◆ What to produce ◆
Search the records for the string "three", then copy each line that has it.

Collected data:
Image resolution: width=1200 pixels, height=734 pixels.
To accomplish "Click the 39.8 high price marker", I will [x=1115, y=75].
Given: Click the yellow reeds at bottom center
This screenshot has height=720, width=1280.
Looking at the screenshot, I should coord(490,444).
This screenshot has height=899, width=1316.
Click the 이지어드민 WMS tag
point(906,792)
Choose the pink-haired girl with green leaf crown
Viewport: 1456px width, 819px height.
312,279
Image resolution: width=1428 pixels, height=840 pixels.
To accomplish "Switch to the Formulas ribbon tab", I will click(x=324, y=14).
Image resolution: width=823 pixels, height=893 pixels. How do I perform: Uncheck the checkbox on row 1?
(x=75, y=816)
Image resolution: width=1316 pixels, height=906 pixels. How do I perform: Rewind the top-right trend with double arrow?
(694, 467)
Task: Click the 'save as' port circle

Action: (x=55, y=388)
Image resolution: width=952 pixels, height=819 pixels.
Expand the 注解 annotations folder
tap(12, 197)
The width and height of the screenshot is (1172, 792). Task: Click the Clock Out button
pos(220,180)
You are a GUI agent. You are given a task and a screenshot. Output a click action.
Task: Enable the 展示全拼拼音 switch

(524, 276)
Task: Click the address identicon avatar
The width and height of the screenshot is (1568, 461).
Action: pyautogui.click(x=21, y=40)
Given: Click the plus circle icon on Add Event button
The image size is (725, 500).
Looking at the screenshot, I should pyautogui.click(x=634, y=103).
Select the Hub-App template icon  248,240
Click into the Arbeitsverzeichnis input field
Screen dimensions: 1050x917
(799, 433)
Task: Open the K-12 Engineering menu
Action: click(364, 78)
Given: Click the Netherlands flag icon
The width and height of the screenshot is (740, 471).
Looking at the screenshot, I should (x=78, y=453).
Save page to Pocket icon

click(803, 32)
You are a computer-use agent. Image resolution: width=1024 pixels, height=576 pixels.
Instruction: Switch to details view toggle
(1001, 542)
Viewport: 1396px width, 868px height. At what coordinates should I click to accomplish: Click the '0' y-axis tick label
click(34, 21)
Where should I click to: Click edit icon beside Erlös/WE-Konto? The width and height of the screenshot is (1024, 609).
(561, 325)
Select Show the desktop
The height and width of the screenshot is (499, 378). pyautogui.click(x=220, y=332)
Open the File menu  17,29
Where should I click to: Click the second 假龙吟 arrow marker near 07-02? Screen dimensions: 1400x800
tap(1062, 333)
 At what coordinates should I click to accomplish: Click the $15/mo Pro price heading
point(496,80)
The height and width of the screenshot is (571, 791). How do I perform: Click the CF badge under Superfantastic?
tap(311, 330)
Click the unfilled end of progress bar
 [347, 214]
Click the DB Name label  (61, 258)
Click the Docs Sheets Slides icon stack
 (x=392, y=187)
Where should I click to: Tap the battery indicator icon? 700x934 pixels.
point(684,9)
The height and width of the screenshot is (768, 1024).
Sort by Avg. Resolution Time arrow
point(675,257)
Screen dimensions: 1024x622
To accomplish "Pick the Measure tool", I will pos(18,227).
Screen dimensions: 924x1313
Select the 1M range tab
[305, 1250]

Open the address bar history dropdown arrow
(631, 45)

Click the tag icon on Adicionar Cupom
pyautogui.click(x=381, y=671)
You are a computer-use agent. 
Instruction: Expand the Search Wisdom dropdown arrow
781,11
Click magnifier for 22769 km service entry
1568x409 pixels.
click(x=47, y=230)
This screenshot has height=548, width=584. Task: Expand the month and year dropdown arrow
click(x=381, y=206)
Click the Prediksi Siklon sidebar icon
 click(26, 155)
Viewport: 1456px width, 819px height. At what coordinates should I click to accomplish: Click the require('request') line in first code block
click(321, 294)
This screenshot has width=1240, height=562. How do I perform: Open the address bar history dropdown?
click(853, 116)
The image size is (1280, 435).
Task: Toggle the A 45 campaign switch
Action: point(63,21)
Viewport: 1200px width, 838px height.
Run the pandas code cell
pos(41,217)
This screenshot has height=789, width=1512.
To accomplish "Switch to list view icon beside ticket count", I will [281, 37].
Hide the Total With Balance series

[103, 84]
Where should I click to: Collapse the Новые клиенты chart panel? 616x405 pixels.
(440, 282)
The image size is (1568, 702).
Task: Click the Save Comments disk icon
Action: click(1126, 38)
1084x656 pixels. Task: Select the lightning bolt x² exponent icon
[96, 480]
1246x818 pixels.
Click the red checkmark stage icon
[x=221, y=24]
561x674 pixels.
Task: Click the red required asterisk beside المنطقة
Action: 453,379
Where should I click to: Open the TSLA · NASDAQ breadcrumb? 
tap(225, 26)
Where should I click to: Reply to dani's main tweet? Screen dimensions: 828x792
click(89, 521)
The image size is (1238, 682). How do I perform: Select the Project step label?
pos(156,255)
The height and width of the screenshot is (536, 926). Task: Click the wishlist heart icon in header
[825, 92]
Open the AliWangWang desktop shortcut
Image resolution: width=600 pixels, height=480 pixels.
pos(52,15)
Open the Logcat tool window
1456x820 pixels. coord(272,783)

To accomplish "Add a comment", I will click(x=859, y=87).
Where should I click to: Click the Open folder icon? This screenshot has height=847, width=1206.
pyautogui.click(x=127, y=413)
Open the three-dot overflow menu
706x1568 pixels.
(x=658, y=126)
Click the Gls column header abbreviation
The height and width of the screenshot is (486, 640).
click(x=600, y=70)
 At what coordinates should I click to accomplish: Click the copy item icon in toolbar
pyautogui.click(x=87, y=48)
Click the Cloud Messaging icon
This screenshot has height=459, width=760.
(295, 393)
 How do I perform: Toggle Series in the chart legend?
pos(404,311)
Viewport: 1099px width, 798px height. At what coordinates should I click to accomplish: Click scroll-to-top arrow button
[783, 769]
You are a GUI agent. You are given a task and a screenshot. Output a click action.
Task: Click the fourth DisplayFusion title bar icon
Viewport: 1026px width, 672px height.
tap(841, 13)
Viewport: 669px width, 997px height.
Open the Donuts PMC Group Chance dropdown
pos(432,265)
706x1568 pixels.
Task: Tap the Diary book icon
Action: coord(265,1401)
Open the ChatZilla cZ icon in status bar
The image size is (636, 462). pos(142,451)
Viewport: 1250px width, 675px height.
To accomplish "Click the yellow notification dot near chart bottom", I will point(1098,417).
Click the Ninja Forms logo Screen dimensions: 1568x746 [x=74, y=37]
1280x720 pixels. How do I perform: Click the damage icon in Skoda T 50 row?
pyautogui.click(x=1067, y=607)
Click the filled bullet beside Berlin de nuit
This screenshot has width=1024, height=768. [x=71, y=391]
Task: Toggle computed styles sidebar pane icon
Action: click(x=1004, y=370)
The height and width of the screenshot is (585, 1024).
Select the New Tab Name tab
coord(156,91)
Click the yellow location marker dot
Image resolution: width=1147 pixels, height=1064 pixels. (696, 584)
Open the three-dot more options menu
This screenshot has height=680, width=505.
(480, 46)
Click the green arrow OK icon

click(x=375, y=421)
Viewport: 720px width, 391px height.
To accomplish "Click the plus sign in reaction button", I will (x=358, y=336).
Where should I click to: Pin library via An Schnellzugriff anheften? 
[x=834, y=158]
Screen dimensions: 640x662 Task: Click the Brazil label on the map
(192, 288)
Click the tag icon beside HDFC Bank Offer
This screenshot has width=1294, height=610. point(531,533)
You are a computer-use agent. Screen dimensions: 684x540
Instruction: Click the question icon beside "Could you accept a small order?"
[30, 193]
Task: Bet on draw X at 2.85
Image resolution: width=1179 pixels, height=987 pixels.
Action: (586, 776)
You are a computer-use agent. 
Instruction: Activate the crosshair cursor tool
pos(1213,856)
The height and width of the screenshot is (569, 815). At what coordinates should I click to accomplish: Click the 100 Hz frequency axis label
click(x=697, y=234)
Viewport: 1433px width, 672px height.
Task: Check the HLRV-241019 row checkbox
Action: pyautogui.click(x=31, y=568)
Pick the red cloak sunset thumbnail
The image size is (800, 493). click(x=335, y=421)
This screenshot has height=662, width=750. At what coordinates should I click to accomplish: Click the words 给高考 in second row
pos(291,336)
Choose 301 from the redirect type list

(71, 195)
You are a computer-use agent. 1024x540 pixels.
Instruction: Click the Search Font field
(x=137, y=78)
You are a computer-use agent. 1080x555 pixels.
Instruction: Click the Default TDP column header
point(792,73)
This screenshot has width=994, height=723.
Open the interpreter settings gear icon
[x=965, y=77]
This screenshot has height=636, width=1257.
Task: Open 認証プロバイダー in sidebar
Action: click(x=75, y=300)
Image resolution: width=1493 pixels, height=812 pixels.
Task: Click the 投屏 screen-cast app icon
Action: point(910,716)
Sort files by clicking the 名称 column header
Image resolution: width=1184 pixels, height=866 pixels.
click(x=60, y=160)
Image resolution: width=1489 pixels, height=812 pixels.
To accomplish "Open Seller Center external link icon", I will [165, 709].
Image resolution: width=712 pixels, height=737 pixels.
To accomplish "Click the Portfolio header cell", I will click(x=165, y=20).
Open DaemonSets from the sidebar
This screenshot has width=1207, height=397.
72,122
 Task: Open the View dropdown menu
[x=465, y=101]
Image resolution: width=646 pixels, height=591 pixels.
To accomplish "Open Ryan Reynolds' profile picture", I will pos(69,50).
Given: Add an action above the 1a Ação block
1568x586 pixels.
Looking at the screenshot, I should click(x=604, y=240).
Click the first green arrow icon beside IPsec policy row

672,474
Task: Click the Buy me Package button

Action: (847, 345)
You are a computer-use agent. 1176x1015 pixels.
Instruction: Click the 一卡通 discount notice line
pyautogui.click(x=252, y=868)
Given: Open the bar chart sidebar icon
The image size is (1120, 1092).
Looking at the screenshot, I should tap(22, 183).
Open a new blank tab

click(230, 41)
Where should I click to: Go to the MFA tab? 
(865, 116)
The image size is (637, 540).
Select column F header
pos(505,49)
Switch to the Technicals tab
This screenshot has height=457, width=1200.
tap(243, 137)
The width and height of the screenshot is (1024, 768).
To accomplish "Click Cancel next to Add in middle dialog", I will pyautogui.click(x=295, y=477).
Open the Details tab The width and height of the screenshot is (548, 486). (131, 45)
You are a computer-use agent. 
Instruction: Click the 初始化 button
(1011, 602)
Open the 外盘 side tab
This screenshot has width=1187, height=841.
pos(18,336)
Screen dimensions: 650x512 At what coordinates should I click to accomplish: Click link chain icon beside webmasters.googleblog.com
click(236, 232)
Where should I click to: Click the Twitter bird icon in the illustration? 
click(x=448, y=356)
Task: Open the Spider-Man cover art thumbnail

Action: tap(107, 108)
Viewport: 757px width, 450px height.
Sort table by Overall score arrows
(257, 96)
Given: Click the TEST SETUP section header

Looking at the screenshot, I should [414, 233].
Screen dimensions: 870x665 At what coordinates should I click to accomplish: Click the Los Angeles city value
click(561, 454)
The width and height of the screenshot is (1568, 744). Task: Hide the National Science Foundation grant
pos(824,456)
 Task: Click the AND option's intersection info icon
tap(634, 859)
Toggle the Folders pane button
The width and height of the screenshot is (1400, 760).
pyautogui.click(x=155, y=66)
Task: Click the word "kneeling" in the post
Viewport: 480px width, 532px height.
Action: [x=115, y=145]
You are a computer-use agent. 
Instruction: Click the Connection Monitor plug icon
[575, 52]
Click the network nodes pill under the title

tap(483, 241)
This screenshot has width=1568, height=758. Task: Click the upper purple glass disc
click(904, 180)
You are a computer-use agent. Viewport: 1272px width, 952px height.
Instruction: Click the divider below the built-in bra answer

◆ Exercise response ◆
Open the three-dot overflow menu
Open the three-dot more options menu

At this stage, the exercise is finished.